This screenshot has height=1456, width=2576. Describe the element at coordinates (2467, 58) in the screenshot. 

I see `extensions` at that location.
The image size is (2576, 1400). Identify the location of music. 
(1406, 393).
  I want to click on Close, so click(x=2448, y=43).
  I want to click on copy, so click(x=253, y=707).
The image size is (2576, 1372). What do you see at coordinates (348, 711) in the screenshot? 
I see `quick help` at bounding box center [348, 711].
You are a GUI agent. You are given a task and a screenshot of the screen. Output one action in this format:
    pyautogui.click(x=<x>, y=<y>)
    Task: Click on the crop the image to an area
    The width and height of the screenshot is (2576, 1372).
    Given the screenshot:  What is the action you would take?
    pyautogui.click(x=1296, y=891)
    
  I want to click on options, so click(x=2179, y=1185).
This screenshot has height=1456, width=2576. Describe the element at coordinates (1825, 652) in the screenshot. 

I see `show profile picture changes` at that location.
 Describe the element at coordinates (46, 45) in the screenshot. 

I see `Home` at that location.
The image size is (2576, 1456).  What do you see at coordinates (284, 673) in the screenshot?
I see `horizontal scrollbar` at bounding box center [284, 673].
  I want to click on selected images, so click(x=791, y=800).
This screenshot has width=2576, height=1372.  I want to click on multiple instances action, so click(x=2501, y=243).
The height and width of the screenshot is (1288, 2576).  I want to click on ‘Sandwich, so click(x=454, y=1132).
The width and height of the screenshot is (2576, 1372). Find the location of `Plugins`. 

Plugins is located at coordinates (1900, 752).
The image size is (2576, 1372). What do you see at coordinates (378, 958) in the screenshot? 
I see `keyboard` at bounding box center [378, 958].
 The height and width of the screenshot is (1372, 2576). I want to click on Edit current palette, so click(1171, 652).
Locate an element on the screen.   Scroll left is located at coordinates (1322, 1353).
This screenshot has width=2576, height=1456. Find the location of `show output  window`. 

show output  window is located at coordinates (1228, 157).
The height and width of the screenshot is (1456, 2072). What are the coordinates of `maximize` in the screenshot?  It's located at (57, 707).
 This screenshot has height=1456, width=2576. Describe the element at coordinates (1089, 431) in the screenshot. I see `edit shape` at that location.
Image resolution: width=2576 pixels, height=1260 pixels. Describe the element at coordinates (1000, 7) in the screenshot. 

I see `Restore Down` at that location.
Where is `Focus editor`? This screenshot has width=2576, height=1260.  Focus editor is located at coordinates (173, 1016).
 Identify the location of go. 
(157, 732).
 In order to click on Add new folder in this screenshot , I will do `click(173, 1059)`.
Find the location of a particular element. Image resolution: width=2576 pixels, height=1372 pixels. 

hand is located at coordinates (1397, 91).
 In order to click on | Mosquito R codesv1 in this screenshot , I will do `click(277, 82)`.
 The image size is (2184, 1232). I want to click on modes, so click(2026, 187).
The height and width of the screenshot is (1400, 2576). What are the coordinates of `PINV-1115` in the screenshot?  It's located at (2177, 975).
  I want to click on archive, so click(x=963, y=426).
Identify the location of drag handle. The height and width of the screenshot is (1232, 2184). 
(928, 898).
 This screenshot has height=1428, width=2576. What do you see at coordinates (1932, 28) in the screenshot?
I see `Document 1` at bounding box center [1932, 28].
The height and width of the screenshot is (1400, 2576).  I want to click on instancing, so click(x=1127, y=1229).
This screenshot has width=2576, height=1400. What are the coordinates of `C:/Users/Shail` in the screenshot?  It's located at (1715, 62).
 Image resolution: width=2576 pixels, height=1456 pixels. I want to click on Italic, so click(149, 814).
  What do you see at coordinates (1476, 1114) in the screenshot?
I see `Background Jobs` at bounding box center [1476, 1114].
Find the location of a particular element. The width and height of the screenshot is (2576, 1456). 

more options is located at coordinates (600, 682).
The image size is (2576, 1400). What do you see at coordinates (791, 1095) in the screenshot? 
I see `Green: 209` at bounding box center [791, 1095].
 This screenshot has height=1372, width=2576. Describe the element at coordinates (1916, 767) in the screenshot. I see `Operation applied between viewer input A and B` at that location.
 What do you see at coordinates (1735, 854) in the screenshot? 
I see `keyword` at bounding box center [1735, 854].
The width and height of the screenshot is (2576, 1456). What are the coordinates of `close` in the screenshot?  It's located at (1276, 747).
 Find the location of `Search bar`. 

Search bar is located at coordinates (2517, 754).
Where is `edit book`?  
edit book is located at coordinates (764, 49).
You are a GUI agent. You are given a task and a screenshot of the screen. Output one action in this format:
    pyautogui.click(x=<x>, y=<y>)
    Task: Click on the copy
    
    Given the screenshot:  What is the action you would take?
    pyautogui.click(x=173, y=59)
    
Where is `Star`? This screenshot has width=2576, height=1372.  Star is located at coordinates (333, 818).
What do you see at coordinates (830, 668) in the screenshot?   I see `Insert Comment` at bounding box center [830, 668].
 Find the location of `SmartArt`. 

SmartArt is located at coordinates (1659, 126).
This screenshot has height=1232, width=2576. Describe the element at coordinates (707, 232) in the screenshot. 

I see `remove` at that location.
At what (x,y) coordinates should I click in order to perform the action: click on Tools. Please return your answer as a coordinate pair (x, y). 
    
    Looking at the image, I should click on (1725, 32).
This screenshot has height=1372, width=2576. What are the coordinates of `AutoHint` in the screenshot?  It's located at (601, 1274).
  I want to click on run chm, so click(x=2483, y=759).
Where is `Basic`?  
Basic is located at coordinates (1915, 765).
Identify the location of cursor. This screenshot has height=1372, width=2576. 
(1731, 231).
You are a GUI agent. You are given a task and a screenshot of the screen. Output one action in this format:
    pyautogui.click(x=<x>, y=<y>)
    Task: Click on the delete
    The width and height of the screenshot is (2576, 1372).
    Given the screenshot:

-=-=-=-=-

• PROBLEM REQUIREMENTS: Copy out everything from the line containing "coordinates (173, 1016)." down to the line containing "In order to click on Add", both included, exactly as they appear in the lines above.

• EXPECTED ANSWER:
Where is `Focus editor`? This screenshot has width=2576, height=1260.  Focus editor is located at coordinates (173, 1016).
 Identify the location of go. 
(157, 732).
 In order to click on Add new folder in this screenshot , I will do `click(173, 1059)`.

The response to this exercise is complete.